**WHAT IS ASKED:** Please rename "screenshot" to "snapshot" throughout the rows below and keep every other word unchanged. Leave the pictures out of your answer.

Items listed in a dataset

**********

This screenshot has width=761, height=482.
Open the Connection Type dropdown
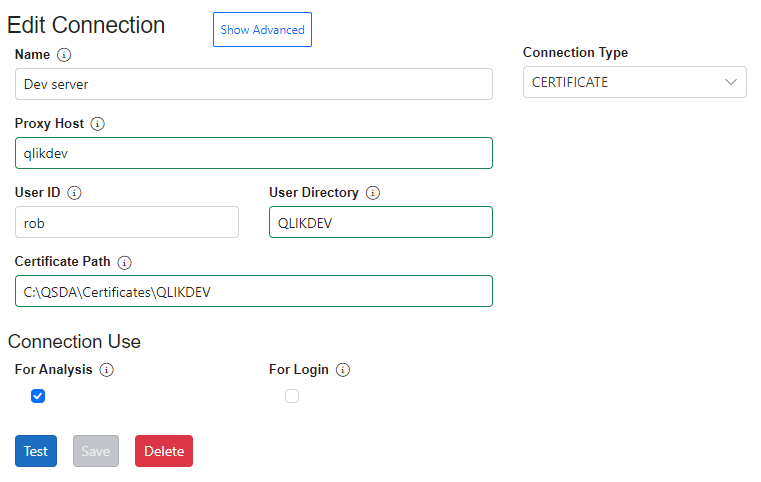pos(634,82)
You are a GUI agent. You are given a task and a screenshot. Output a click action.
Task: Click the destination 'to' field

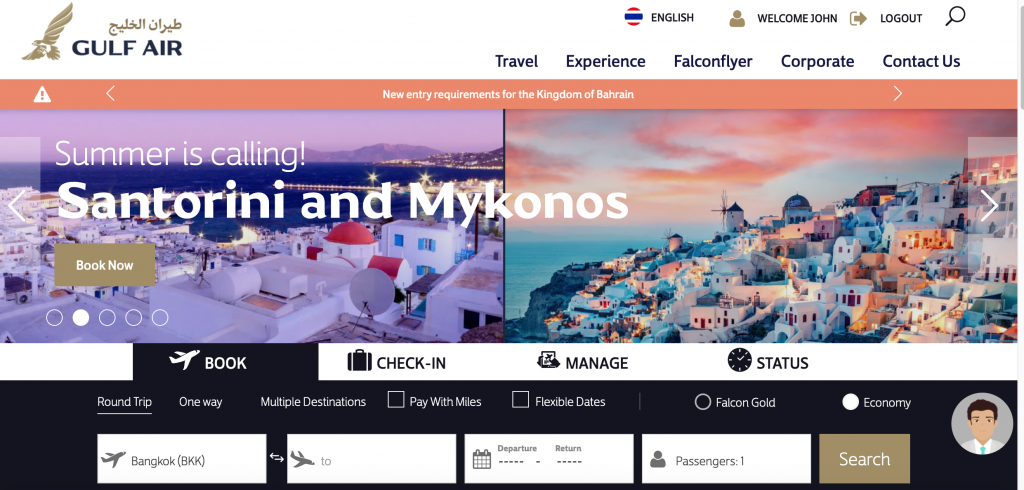coord(372,459)
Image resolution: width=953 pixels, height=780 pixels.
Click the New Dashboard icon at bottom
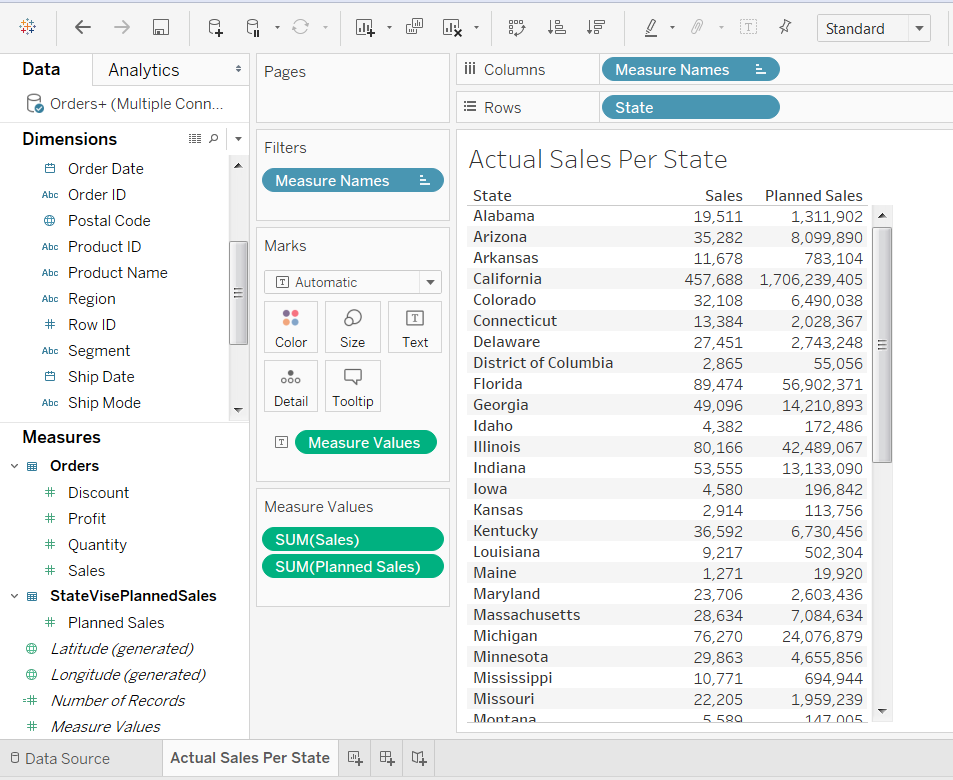pos(387,758)
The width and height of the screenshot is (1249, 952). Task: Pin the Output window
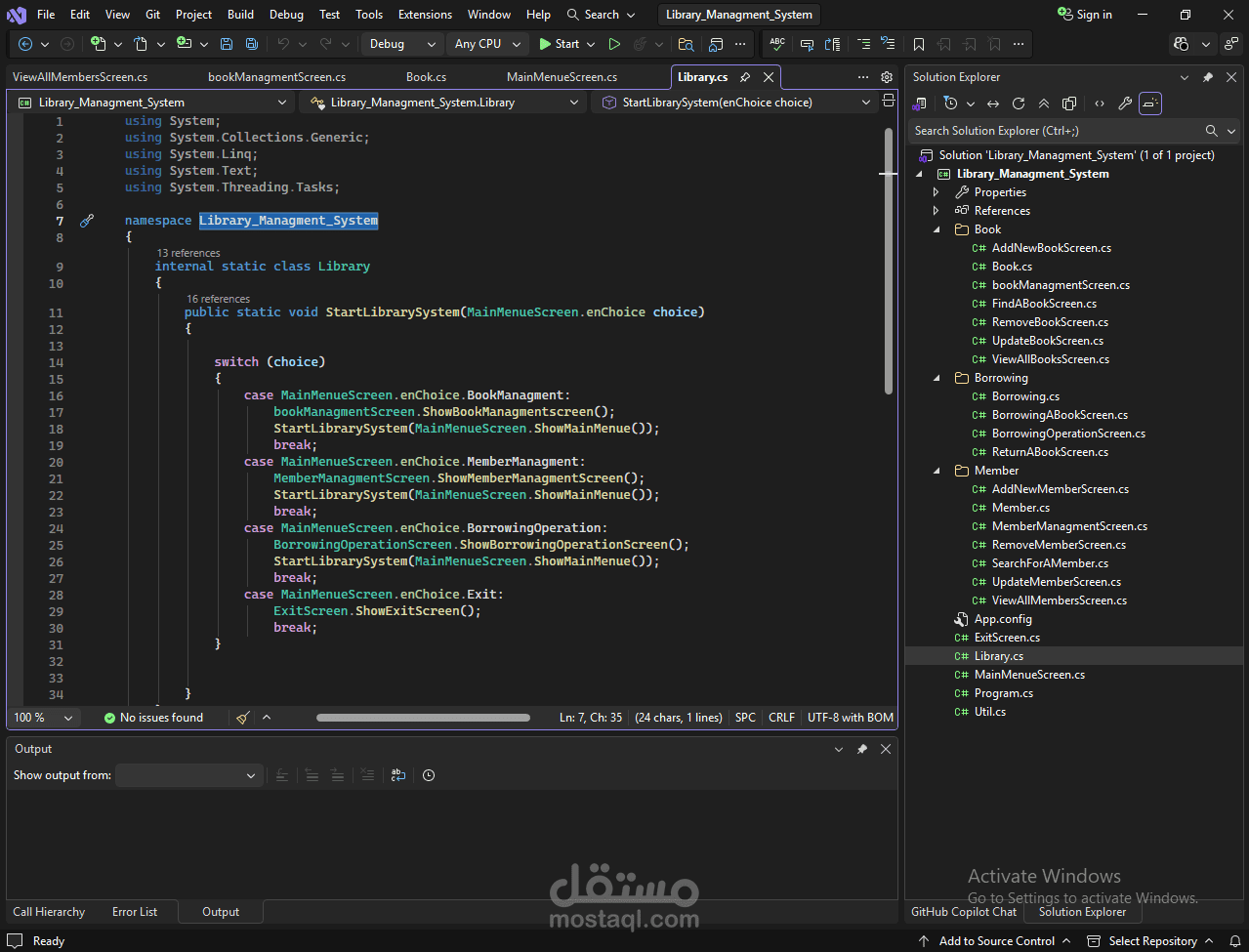click(x=861, y=748)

**********

**SOLUTION TO THE PROBLEM:**
This snapshot has width=761, height=482.
Open the Connection Type dropdown
pos(634,82)
You are a GUI agent. You are given a task and a snapshot. Output a click action.
Task: Click the destination 'to' field

coord(372,459)
Image resolution: width=953 pixels, height=780 pixels.
Click the New Dashboard icon at bottom
pos(387,758)
The width and height of the snapshot is (1249, 952). Task: Pin the Output window
click(x=861, y=748)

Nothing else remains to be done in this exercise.